Peut-être que ça fait un moment que vous vous tâtez et que vous vous demandez si l’achat d’un ou deux esclaves serait un bon investissement pour votre famille. Ou bien peut-être que vous avez le projet de vendre une de vos filles comme esclave à un ami de l’église, et vous vous demandez quelles sont les obligations auxquelles votre acquéreur devra se plier. Ou bien peut-être que vous avez offert une femme esclave à votre fils pour son anniversaire, mais qu’elle ne lui plaît pas, et vous vous demandez si vous pouvez l’échanger contre une autre, ou vous faire rembourser.
Si c’est le genre de questions que vous vous posez en ce moment, vous avez vraiment bien fait de venir aujourd’hui, parce que c’est précisément à ce genre d’interrogations que répond le texte que nous allons lire et étudier ensemble cet après-midi !
Dans la Bible, on a parfois des passages dont la pertinence pour notre temps n’est pas, disons, évidente. Et manifestement, c’est le cas du passage d’aujourd’hui, qui fournit des règles censées encadrer la pratique de l’esclavage… alors que mercredi dernier (10 mai), c’était, dans notre pays, la « Journée nationale des mémoires de la traite, de l’esclavage et de leur abolition ». Peut-être qu’il faut sauter tout simplement ces quelques versets, et passer directement à la suite, puisqu’on n’est plus concerné ! Mais j’espère que vous allez voir que malgré tout, ce passage a une grande pertinence pour nous aujourd’hui.
Il faut comprendre que lorsque la Bible parle de l’esclavage, elle parle de la relation entre deux classes de personnes situées à des endroits très différents de l’échelle sociale. Et donc ces passages nous permettent de comprendre, au-delà de la question précise de la relation entre les maîtres et les esclaves ou les serviteurs, ce que Dieu pense plus généralement de la relation entre les plus puissants et les moins puissants dans la société, tout particulièrement dans la communauté de l’Église.
Et donc ce passage nous concerne, dans la mesure où il y a parmi nous des patrons et des employés, des cadres et des ouvriers ou des stagiaires, des personnes aisées et des pauvres, des parents et des enfants, des personnes valides et des handicapés, des gens bien-portants et des malades, des jeunes et des vieux, des Français et des immigrés. C’est le cas ? Alors écoutez bien ce que Dieu veut nous dire aujourd’hui concernant la relation entre ces différentes classes de personnes, et rappelez-vous que nous sommes dans une section du livre de l’Exode où Dieu veut montrer à son peuple en quoi la vie des croyants doit se distinguer de la vie des non-croyants.

> _CONSIGNE 1_: Recopiez le passage de la prédication sur l'esclavage qui commence à « Si c’est le » et se termine à « pour nous aujourd’hui. ».
> _CONSIGNE 2_: Écrivez la suite de la prédication sur l'esclavage, juste après sa dernière phrase.
La liste qui suit vient d'une autre source.

> _DONNÉES RECUEILLIES_:
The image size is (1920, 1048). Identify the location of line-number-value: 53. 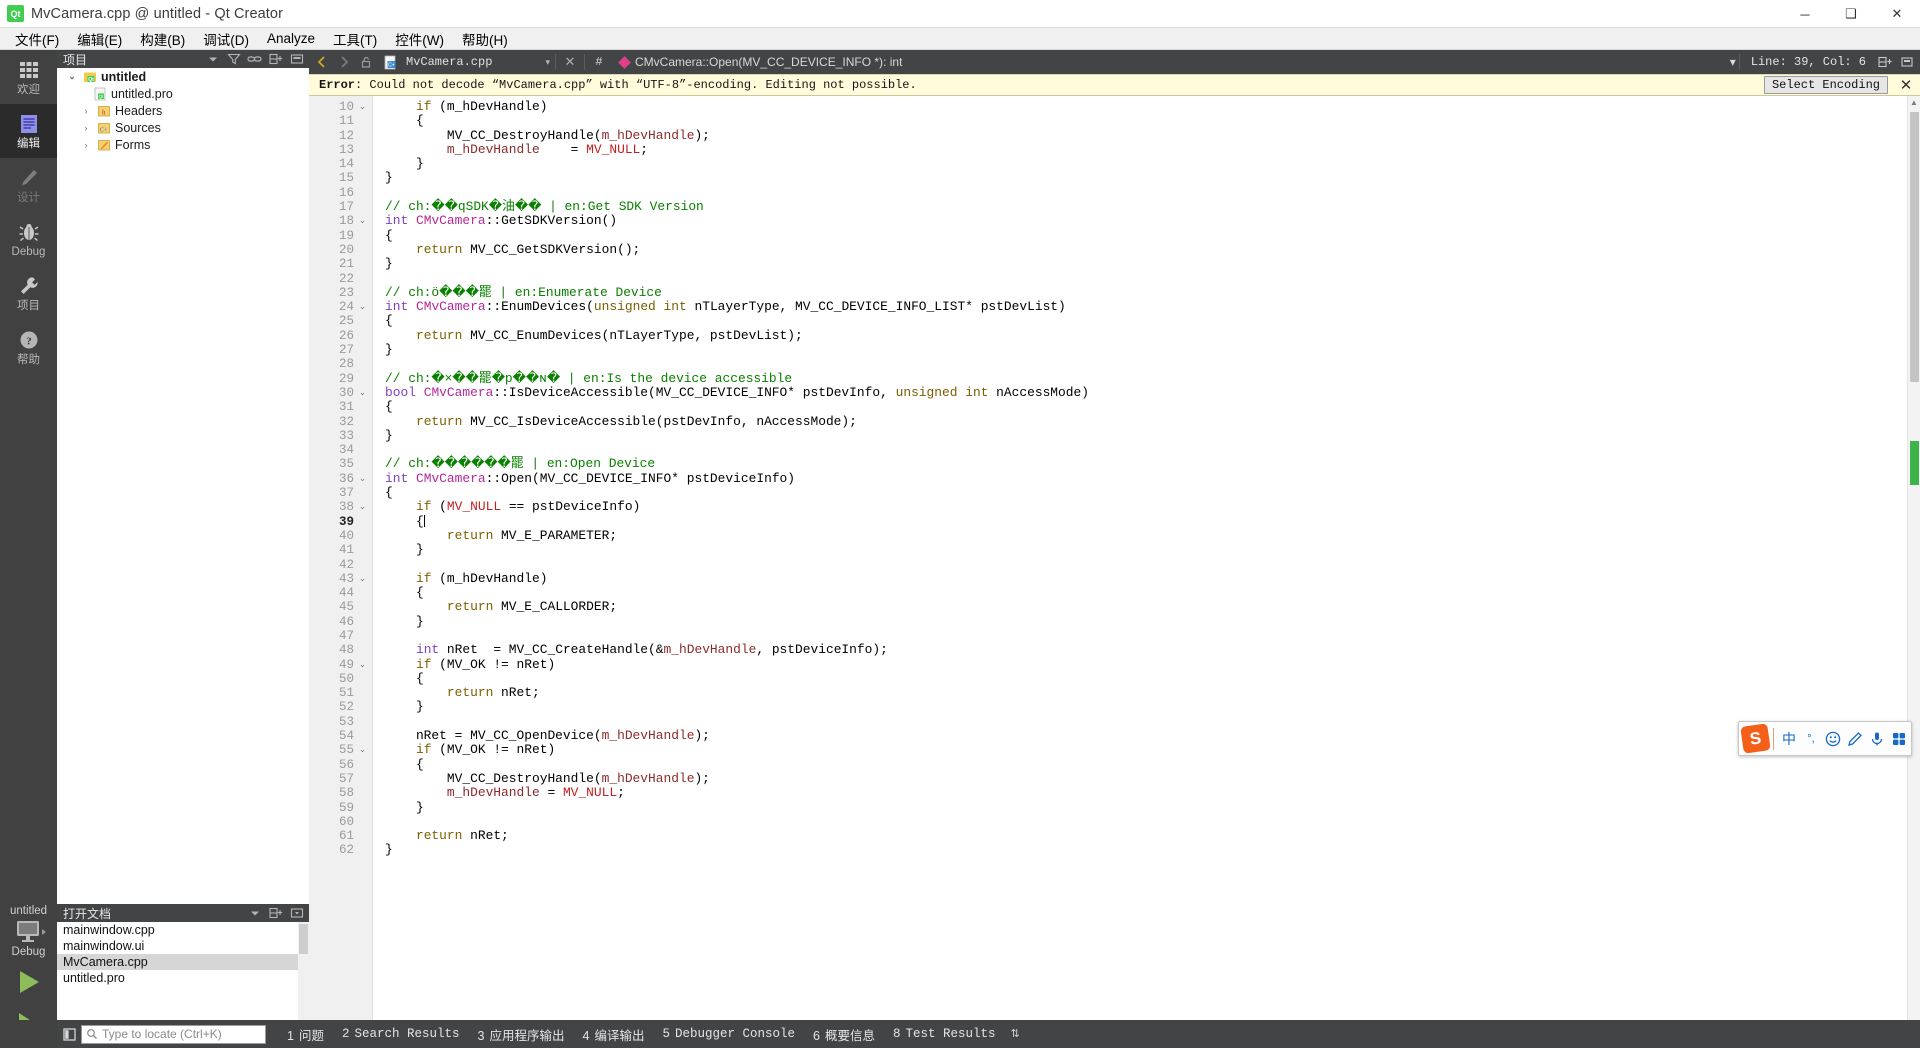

> _RÉPONSE 1_:
Si c’est le genre de questions que vous vous posez en ce moment, vous avez vraiment bien fait de venir aujourd’hui, parce que c’est précisément à ce genre d’interrogations que répond le texte que nous allons lire et étudier ensemble cet après-midi !
Dans la Bible, on a parfois des passages dont la pertinence pour notre temps n’est pas, disons, évidente. Et manifestement, c’est le cas du passage d’aujourd’hui, qui fournit des règles censées encadrer la pratique de l’esclavage… alors que mercredi dernier (10 mai), c’était, dans notre pays, la « Journée nationale des mémoires de la traite, de l’esclavage et de leur abolition ». Peut-être qu’il faut sauter tout simplement ces quelques versets, et passer directement à la suite, puisqu’on n’est plus concerné ! Mais j’espère que vous allez voir que malgré tout, ce passage a une grande pertinence pour nous aujourd’hui.

> _RÉPONSE 2_:
Et voici ce qu’il veut nous faire comprendre ici : c’est qu’en tant que chrétiens, nous sommes censés défendre l’intérêt des plus gens qui sont plus vulnérables que nous. Voyons comment ce texte nous en parle.
La première chose que je voudrais vous faire remarquer à partir de ce texte, c’est qu’aux yeux de Dieu, même les plus fragiles d’entre nous ont une extraordinaire dignité.
Vous vous dites peut-être que c’est évident. Mais à l’époque où ce texte a été écrit, il faut comprendre que les esclaves étaient considérés comme des objets. Dans le monde antique, les esclaves étaient moins que des êtres humains ; ils étaient la propriété de leur maître, qui pouvait faire d’eux strictement ce qu’il voulait.
Mais ici, dans ce texte, nous avons des dispositions qui sont censées encadrer la relation entre les maîtres et les esclaves, et ces dispositions sont extrêmement choquantes, non pas parce qu’elles nous donnent l’impression que la Bible concède le principe de l’esclavage, mais au contraire parce qu’elles établissent une protection pour les esclaves. La loi d’Israël attribue des droits aux esclaves ! Le droit de partir libre après six ans de service ; le droit de partir avec sa femme s’il était marié avant de devenir esclave ; le droit pour les femmes esclaves d’épouser un non-esclave ; et le droit pour elles d’intégrer pleinement une maisonnée avec tous les privilèges que cela comporte, et d’être légalement protégée en cas de répudiation. Toutes ces dispositions font passer la loi de Dieu, et la loi d’Israël, pour un programme politique extrêmement progressiste à cette époque !
En lisant ce genre de texte, nous avons tendance à être choqués, mais pas pour les bonnes raisons. En fait, ce qui est extraordinaire, ce n’est pas qu’il y a des esclaves dans le monde antique, mais c’est que les esclaves en Israël ont une dignité, qui est celle, en fait de tout être humain. Et nous devons donc apprendre à reconnaître chez tous les êtres humains cette dignité. Les êtres humains, même les plus fragiles, les plus vulnérables, sont l’image de Dieu (Gn 1-2), et nous devons cultiver le réflexe de les voir avec les yeux de Dieu.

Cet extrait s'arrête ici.